Ela não queria que ele partisse e indagou se não haveria outra forma, outro jeito de sobreviverem sem que ele precisasse partir. Ele lhe respondeu:

            “- Chegamos à pouco, eu e tu; eles que já estão aqui há tempos devem de saber mais. É melhor se adaptar do que morrer à mingua. Além do que jurei perante ao Rei não permitir que nada jamais te faltaria.”

            Ela entristece e sentiu culpa pela primeira vez.
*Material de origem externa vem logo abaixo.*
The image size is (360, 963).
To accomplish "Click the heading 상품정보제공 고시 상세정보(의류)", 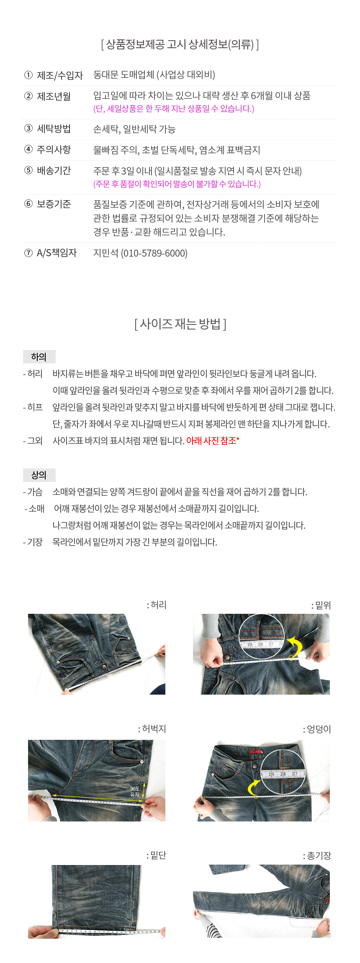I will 180,44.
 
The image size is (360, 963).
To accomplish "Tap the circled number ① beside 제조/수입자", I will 28,75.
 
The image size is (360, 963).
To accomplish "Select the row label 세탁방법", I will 54,129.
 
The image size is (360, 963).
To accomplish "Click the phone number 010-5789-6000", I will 154,253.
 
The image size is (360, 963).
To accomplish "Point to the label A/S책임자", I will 57,253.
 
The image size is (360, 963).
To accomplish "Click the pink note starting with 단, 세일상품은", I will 174,109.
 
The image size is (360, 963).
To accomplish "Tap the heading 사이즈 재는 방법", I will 180,324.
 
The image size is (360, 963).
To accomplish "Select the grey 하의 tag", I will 39,357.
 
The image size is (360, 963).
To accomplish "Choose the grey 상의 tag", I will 39,475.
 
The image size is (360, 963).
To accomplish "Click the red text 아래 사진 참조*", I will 213,440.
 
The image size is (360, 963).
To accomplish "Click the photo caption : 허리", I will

Se ele se ia era também por causa dela. Se não a tivesse como fardo extra, talvez por si não precisasse partir. A estalagem a cada dia perdia mais graça e nas vozes das mulheres não encontrava consolo e sim augúrios pouco gentis.

            – Não lhe sintas a falta, pois que ele com certeza não sente a tua.

            – Por que não sentiria, se nele penso, por que ele também não pensaria em mim?

            – És jovem e ingênua – ria-se a velha – logo saberás como são os homens… O teu querido a essas horas estará a descansar a cabeça no colo de outra.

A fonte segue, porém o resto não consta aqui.